Records to use:
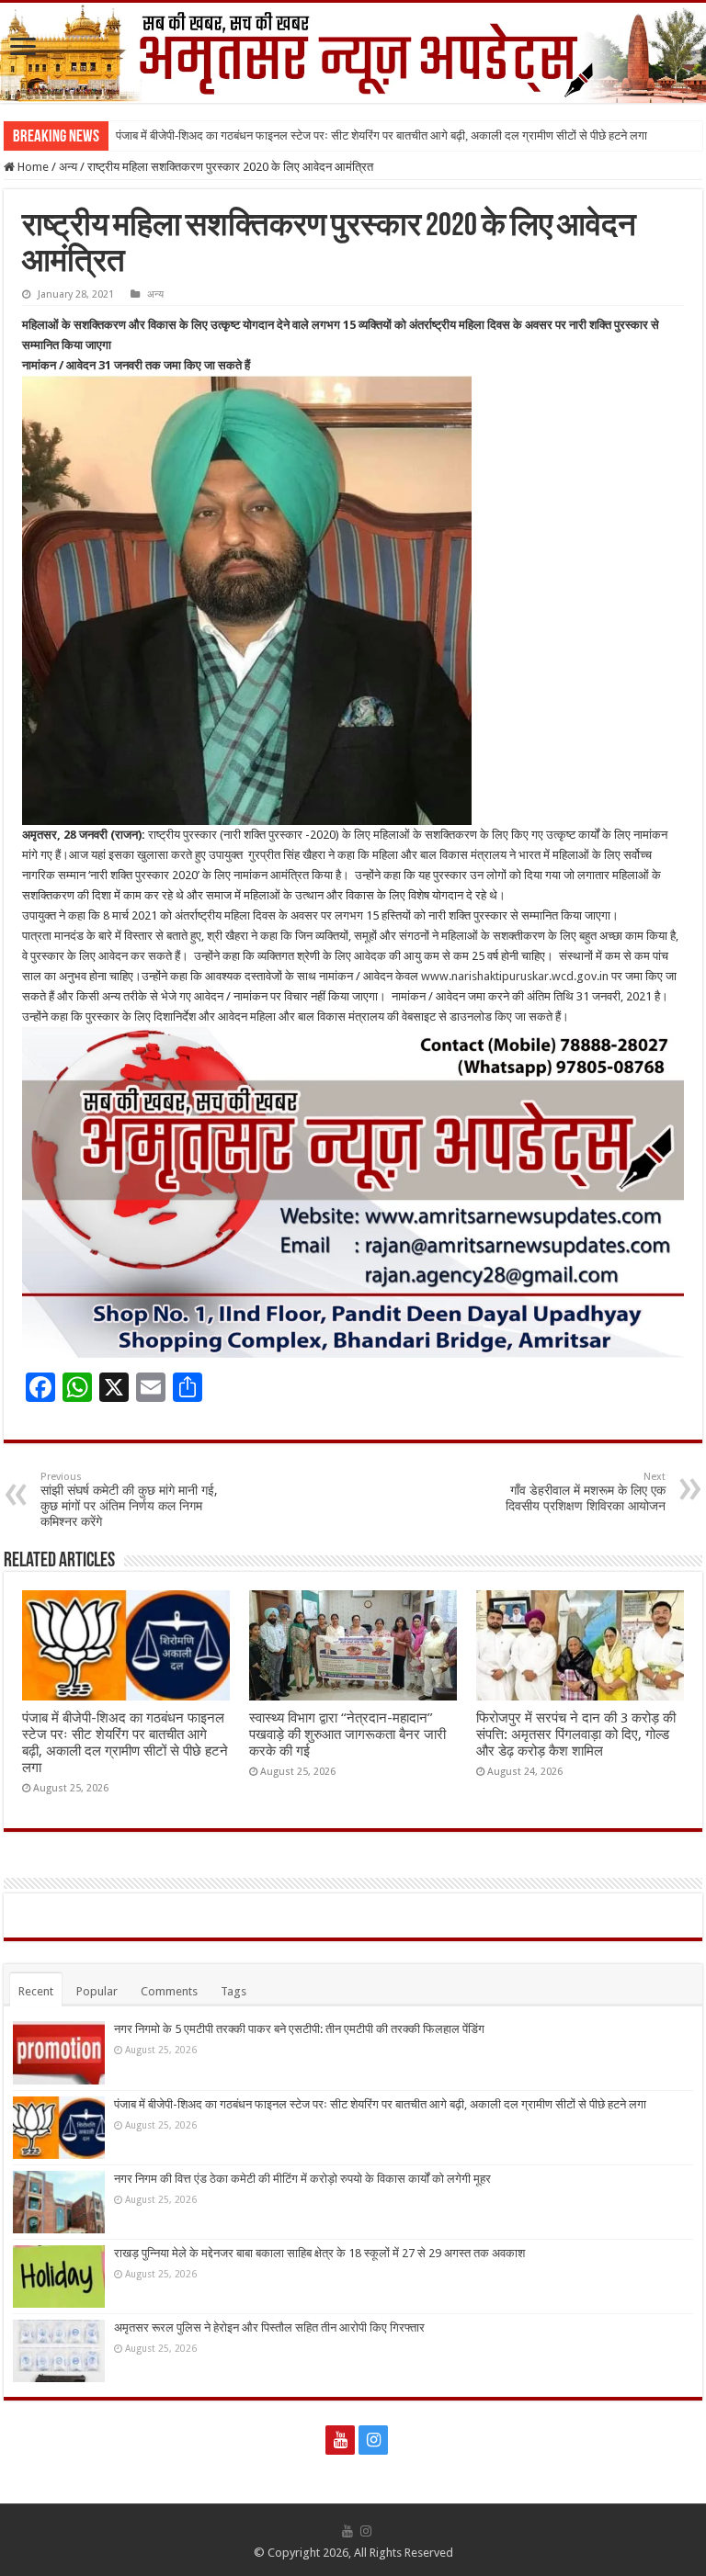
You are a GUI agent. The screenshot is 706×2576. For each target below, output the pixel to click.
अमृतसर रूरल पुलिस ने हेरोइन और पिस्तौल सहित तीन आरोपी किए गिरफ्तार (269, 2327)
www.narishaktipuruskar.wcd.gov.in (515, 976)
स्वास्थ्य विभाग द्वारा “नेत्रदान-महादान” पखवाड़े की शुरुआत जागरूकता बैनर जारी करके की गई (347, 1734)
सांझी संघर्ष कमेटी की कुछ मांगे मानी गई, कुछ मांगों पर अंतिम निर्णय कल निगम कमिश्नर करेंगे (129, 1500)
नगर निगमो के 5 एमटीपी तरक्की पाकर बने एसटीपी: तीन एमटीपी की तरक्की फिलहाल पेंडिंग (299, 2029)
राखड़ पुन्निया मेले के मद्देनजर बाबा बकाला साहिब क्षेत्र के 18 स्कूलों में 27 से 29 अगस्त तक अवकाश (319, 2253)
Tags (233, 1991)
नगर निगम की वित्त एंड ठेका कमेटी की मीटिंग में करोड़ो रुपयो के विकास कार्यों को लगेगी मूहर (302, 2179)
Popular (97, 1991)
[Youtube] (340, 2440)
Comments (169, 1991)
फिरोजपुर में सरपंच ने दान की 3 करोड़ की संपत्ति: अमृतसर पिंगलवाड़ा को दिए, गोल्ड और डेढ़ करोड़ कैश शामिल (576, 1734)
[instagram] (373, 2440)
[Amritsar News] (353, 53)
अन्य (68, 167)
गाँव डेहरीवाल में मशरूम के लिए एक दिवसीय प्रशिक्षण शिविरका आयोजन (586, 1492)
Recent (35, 1991)
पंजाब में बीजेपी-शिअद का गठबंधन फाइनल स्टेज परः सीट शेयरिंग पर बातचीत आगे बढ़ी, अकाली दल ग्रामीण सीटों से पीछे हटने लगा (381, 135)
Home (32, 167)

Problem statement: With pictures excluded, output the listing above exactly as it stands.

Written answer:
You are a GUI agent. The screenshot is 706×2576. For each target below, output the pixel to click.
अमृतसर रूरल पुलिस ने हेरोइन और पिस्तौल सहित तीन आरोपी किए गिरफ्तार (269, 2327)
www.narishaktipuruskar.wcd.gov.in (515, 976)
स्वास्थ्य विभाग द्वारा “नेत्रदान-महादान” पखवाड़े की शुरुआत जागरूकता बैनर जारी करके की गई (347, 1734)
सांझी संघर्ष कमेटी की कुछ मांगे मानी गई, कुछ मांगों पर अंतिम निर्णय कल निगम कमिश्नर करेंगे (129, 1500)
नगर निगमो के 5 एमटीपी तरक्की पाकर बने एसटीपी: तीन एमटीपी की तरक्की फिलहाल पेंडिंग (299, 2029)
राखड़ पुन्निया मेले के मद्देनजर बाबा बकाला साहिब क्षेत्र के 18 स्कूलों में 27 से 29 अगस्त तक अवकाश (319, 2253)
Tags (233, 1991)
नगर निगम की वित्त एंड ठेका कमेटी की मीटिंग में करोड़ो रुपयो के विकास कार्यों को लगेगी मूहर (302, 2179)
Popular (97, 1991)
[Youtube] (340, 2440)
Comments (169, 1991)
फिरोजपुर में सरपंच ने दान की 3 करोड़ की संपत्ति: अमृतसर पिंगलवाड़ा को दिए, गोल्ड और डेढ़ करोड़ कैश शामिल (576, 1734)
[instagram] (373, 2440)
[Amritsar News] (353, 53)
अन्य (68, 167)
गाँव डेहरीवाल में मशरूम के लिए एक दिवसीय प्रशिक्षण शिविरका आयोजन (586, 1492)
Recent (35, 1991)
पंजाब में बीजेपी-शिअद का गठबंधन फाइनल स्टेज परः सीट शेयरिंग पर बातचीत आगे बढ़ी, अकाली दल ग्रामीण सीटों से पीछे हटने लगा (381, 135)
Home (32, 167)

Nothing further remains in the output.